### Action item
Your answer must be the records below, repeated exactly, with every picture left out.

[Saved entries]
-- Opening Marker --
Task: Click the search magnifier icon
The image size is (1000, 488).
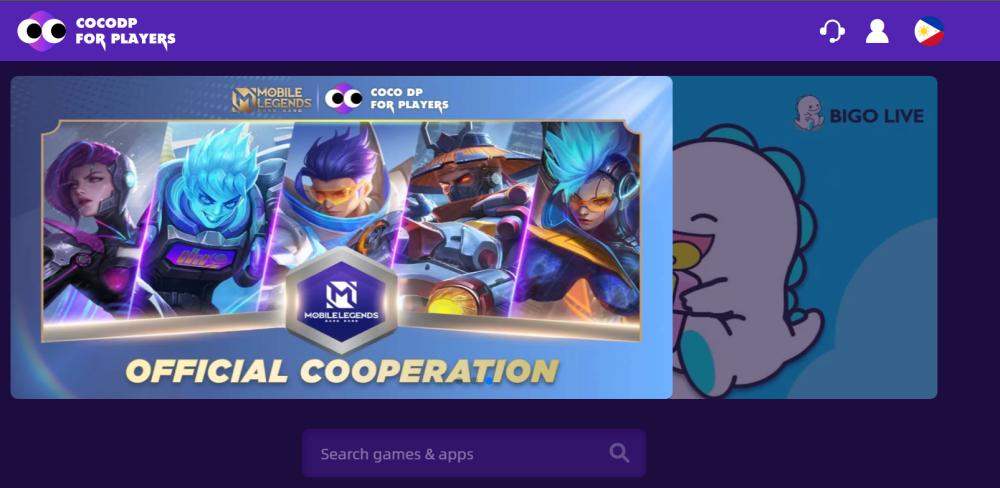Action: pyautogui.click(x=619, y=454)
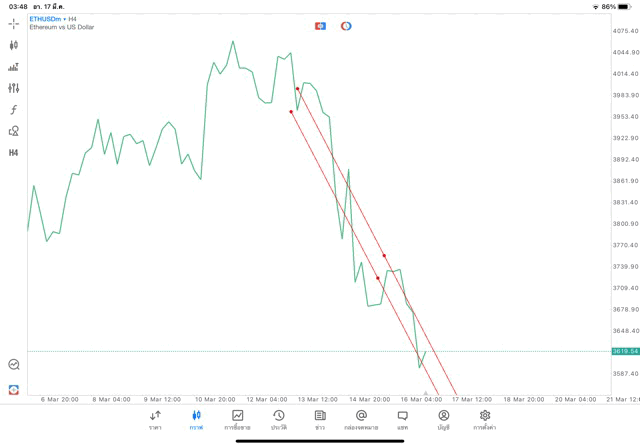Open the การตั้งค่า (Settings) tab
This screenshot has height=447, width=640.
(x=484, y=420)
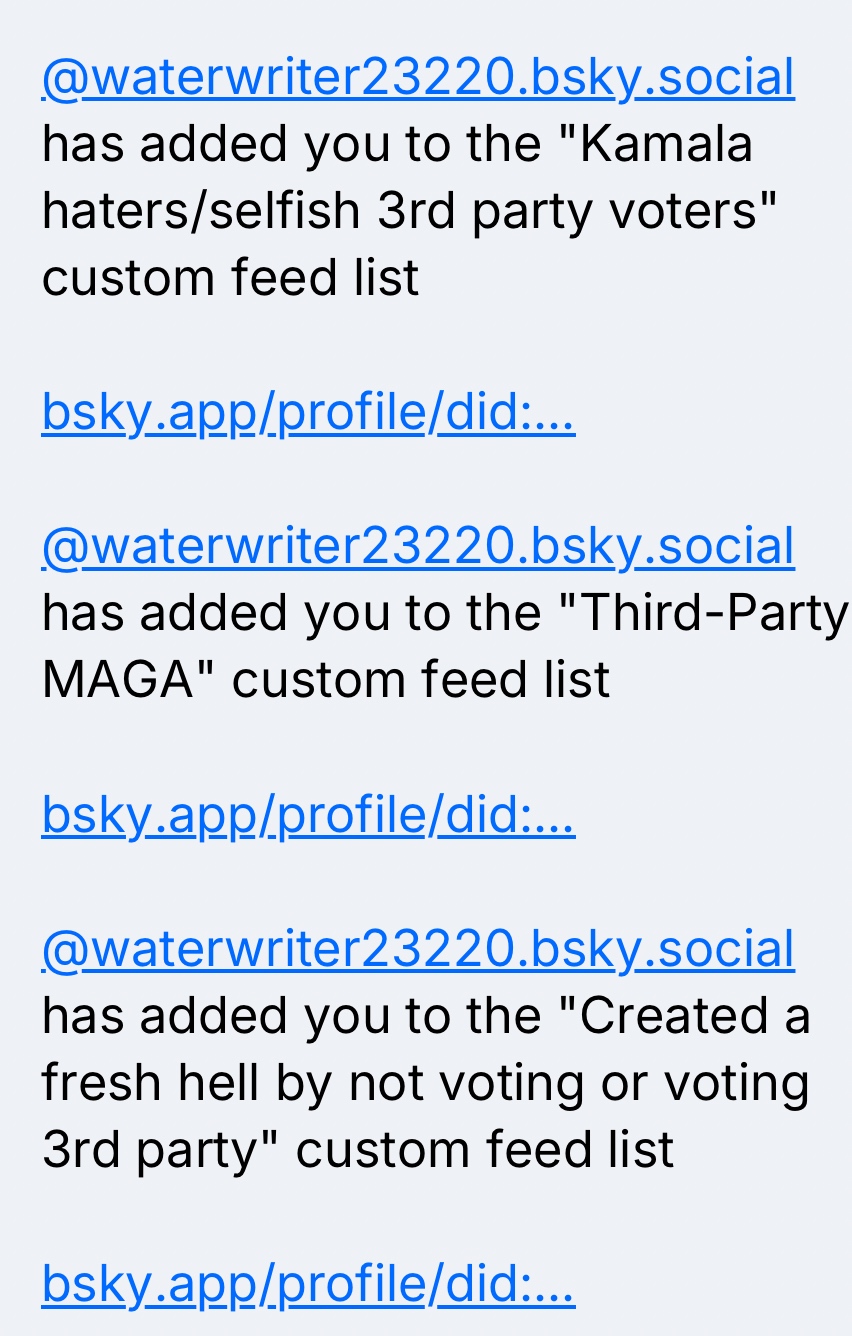This screenshot has width=852, height=1336.
Task: Open the waterwriter23220 mention above the Kamala haters text
Action: coord(418,78)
-- Closing Marker --
### Result of this exercise
Task: Click the search magnifier icon
The image size is (1000, 488).
Action: pyautogui.click(x=619, y=454)
Open the การตั้งค่า (Settings) tab
This screenshot has height=447, width=640.
(x=484, y=420)
This screenshot has width=852, height=1336.
Task: Open the waterwriter23220 mention above the Kamala haters text
Action: coord(418,78)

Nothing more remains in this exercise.